** Opening RECORDS block **

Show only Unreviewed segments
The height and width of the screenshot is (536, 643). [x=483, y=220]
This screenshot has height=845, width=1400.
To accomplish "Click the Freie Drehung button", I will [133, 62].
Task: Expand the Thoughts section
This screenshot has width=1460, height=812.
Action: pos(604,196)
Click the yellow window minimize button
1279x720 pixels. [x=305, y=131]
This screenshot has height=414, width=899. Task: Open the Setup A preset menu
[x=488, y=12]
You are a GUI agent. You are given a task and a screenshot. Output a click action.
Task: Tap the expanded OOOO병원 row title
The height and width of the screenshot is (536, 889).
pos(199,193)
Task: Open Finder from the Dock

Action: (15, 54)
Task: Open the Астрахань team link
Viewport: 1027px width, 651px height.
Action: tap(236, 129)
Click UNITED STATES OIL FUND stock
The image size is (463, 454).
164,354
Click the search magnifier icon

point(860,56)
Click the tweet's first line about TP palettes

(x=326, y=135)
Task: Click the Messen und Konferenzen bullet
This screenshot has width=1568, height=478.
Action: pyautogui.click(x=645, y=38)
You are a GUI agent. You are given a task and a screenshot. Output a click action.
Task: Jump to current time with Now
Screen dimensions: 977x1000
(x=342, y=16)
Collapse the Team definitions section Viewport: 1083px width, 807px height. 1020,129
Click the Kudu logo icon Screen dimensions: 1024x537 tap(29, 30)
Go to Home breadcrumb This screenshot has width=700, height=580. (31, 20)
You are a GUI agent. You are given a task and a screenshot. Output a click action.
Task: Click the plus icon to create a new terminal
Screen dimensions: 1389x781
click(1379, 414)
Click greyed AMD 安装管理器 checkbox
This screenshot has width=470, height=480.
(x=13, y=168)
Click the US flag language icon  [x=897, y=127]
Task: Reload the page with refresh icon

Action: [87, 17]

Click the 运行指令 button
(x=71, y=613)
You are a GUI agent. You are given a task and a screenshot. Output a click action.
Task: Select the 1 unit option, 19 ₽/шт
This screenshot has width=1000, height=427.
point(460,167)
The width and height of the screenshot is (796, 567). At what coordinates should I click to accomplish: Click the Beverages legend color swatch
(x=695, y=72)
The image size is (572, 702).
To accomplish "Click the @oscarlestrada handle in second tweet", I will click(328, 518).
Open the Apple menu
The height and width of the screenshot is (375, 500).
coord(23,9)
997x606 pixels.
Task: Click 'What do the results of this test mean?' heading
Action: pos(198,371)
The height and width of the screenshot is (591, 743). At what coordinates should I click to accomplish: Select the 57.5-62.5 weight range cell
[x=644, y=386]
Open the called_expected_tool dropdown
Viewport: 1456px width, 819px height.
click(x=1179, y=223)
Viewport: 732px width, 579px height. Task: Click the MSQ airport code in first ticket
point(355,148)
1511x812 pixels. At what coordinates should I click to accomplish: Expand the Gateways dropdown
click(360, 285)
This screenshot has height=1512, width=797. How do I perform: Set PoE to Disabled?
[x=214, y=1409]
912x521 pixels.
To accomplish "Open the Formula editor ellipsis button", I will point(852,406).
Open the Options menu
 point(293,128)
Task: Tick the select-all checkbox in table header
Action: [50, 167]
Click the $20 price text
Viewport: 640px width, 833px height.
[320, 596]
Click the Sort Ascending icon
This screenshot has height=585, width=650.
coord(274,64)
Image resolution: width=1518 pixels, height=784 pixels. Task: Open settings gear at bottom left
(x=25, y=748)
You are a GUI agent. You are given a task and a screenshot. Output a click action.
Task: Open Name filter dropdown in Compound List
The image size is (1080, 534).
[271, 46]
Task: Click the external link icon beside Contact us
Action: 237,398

** Closing RECORDS block **

• _EXERCISE GOAL_: Your answer must be every record above, repeated exactly.

• _YOUR RESPONSE_:
Show only Unreviewed segments
The height and width of the screenshot is (536, 643). [x=483, y=220]
This screenshot has height=845, width=1400.
To accomplish "Click the Freie Drehung button", I will [133, 62].
Task: Expand the Thoughts section
This screenshot has width=1460, height=812.
Action: pos(604,196)
Click the yellow window minimize button
1279x720 pixels. [x=305, y=131]
This screenshot has height=414, width=899. Task: Open the Setup A preset menu
[x=488, y=12]
You are a GUI agent. You are given a task and a screenshot. Output a click action.
Task: Tap the expanded OOOO병원 row title
The height and width of the screenshot is (536, 889).
pos(199,193)
Task: Open Finder from the Dock

Action: (15, 54)
Task: Open the Астрахань team link
Viewport: 1027px width, 651px height.
Action: tap(236, 129)
Click UNITED STATES OIL FUND stock
The image size is (463, 454).
164,354
Click the search magnifier icon

point(860,56)
Click the tweet's first line about TP palettes

(x=326, y=135)
Task: Click the Messen und Konferenzen bullet
This screenshot has width=1568, height=478.
Action: pyautogui.click(x=645, y=38)
You are a GUI agent. You are given a task and a screenshot. Output a click action.
Task: Jump to current time with Now
Screen dimensions: 977x1000
(x=342, y=16)
Collapse the Team definitions section Viewport: 1083px width, 807px height. 1020,129
Click the Kudu logo icon Screen dimensions: 1024x537 tap(29, 30)
Go to Home breadcrumb This screenshot has width=700, height=580. (31, 20)
You are a GUI agent. You are given a task and a screenshot. Output a click action.
Task: Click the plus icon to create a new terminal
Screen dimensions: 1389x781
click(1379, 414)
Click greyed AMD 安装管理器 checkbox
This screenshot has width=470, height=480.
(x=13, y=168)
Click the US flag language icon  [x=897, y=127]
Task: Reload the page with refresh icon

Action: [87, 17]

Click the 运行指令 button
(x=71, y=613)
You are a GUI agent. You are given a task and a screenshot. Output a click action.
Task: Select the 1 unit option, 19 ₽/шт
This screenshot has width=1000, height=427.
point(460,167)
The width and height of the screenshot is (796, 567). At what coordinates should I click to accomplish: Click the Beverages legend color swatch
(x=695, y=72)
The image size is (572, 702).
To accomplish "Click the @oscarlestrada handle in second tweet", I will click(328, 518).
Open the Apple menu
The height and width of the screenshot is (375, 500).
coord(23,9)
997x606 pixels.
Task: Click 'What do the results of this test mean?' heading
Action: pos(198,371)
The height and width of the screenshot is (591, 743). At what coordinates should I click to accomplish: Select the 57.5-62.5 weight range cell
[x=644, y=386]
Open the called_expected_tool dropdown
Viewport: 1456px width, 819px height.
click(x=1179, y=223)
Viewport: 732px width, 579px height. Task: Click the MSQ airport code in first ticket
point(355,148)
1511x812 pixels. At what coordinates should I click to accomplish: Expand the Gateways dropdown
click(360, 285)
This screenshot has height=1512, width=797. How do I perform: Set PoE to Disabled?
[x=214, y=1409]
912x521 pixels.
To accomplish "Open the Formula editor ellipsis button", I will point(852,406).
Open the Options menu
 point(293,128)
Task: Tick the select-all checkbox in table header
Action: [50, 167]
Click the $20 price text
Viewport: 640px width, 833px height.
[320, 596]
Click the Sort Ascending icon
This screenshot has height=585, width=650.
coord(274,64)
Image resolution: width=1518 pixels, height=784 pixels. Task: Open settings gear at bottom left
(x=25, y=748)
You are a GUI agent. You are given a task and a screenshot. Output a click action.
Task: Open Name filter dropdown in Compound List
The image size is (1080, 534).
[271, 46]
Task: Click the external link icon beside Contact us
Action: 237,398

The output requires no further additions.